The Myth of “Steady and Stable”
How losing my job - and my sense of safety - became the best thing that ever happened to my career.
For eight years, I had what most people in film and media would call a dream gig.
I was part of the team at Larry King Now, working with an Emmy-winning crew, surrounded by legends of journalism and storytelling.
It was steady, and I got to work with great people, and make some great memories.
I look back on those days and still can’t believe some of the people I met and conversations I got to be a part of.
And yet -
Somewhere along the way… I realized I was sleepwalking.
🎬 The Slow Drift
Those years in Los Angeles were good. They were the most comfortable I had out there.
I wasn’t struggling, but I wasn’t growing either.
I was treading water.
The kind of professional limbo where every year, month, and day looks eerily similar to the last.
It was safe enough to stay, but not fulfilling enough to feel like what I was doing was really making a difference.
And the thing about comfort is, it’s sneaky.
It feels like stability, but it can actually be closer to stagnation.
💥 The Jolt
Then everything shifted.
My job ended - one month before the world was shut down for COVID.
At the same time, just a month earlier, my wife and I found out we were having our first child.
Like many aspiring creatives in LA, I had no savings and no real backup plan.
We were living in a two-bedroom back house ADU in Monrovia that I’d moved to so we could save a little money, and to be closer to Larry’s studio.
Suddenly, “steady and stable” didn’t exist.
🚀 The Pivot
That pressure - the fear, the stress of not having an income for over a year - became the fuel I didn’t know I needed.
I started looking outside the traditional Hollywood industry.
That’s when I discovered the world of branded content, commercials, and social campaigns - a space that rewarded creativity, speed, and problem-solving more than job titles.
It was scrappy and uncertain, but it gave me momentum.
I learned to build.
Not just videos - but relationships, systems, and a business.
And over the next four years, I went from “unemployed filmmaker”, to head of production of a creative agency, to running my own creative agency, working with brands I once thought were unreachable - LEGO, Hilton, Marriott Bonvoy, adidas, and more.
💡 The Takeaway
Looking back, I don’t regret a single day at Larry King Now.
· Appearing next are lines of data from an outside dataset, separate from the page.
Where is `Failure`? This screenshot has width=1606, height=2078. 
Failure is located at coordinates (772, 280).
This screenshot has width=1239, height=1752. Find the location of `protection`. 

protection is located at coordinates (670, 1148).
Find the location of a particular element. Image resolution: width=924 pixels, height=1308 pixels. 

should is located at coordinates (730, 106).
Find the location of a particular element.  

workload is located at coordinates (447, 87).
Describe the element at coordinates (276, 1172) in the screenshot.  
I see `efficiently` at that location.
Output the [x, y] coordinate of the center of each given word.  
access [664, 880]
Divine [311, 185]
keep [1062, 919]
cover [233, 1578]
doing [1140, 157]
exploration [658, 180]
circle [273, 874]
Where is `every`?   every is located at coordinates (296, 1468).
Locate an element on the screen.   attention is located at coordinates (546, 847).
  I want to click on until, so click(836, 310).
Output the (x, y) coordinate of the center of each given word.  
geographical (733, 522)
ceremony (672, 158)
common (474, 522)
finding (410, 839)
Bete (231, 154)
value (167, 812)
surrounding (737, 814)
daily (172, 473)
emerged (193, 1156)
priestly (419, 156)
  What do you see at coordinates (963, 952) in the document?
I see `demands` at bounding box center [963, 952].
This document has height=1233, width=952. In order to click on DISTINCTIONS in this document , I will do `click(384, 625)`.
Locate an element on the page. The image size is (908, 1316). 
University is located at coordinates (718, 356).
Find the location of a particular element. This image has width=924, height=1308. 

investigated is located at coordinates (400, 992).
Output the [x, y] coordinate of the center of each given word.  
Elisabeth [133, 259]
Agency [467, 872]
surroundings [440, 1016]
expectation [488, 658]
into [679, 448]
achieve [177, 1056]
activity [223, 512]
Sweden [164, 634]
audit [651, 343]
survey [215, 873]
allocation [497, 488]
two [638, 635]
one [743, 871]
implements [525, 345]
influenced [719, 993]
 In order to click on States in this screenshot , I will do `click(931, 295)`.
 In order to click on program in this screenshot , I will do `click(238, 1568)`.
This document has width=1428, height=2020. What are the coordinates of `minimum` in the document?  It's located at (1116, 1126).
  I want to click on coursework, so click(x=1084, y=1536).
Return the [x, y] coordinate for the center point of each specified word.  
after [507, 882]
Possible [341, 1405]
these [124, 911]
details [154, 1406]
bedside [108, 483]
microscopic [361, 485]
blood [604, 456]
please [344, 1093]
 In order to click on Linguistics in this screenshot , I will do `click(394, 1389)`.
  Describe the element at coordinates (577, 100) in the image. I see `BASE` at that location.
It taught me discipline, storytelling, and how to operate at a professional level.
But the truth is - stability can feel safe while quietly holding you still.
The biggest leaps in my career didn’t come from security, they came from necessity.
Stress became the “inciting incident” in the story of my career.
And losing something I thought I needed, (this idea of working on films, creating narrative projects, and indie productions) gave me the space to build something that was mine.
So if you’re feeling “comfortable” but not “active” in your creative career - ask yourself:
“Am I actually growing, or just staying busy enough not to notice?”
Because sometimes, the most unstable thing you can do… is stay where you are.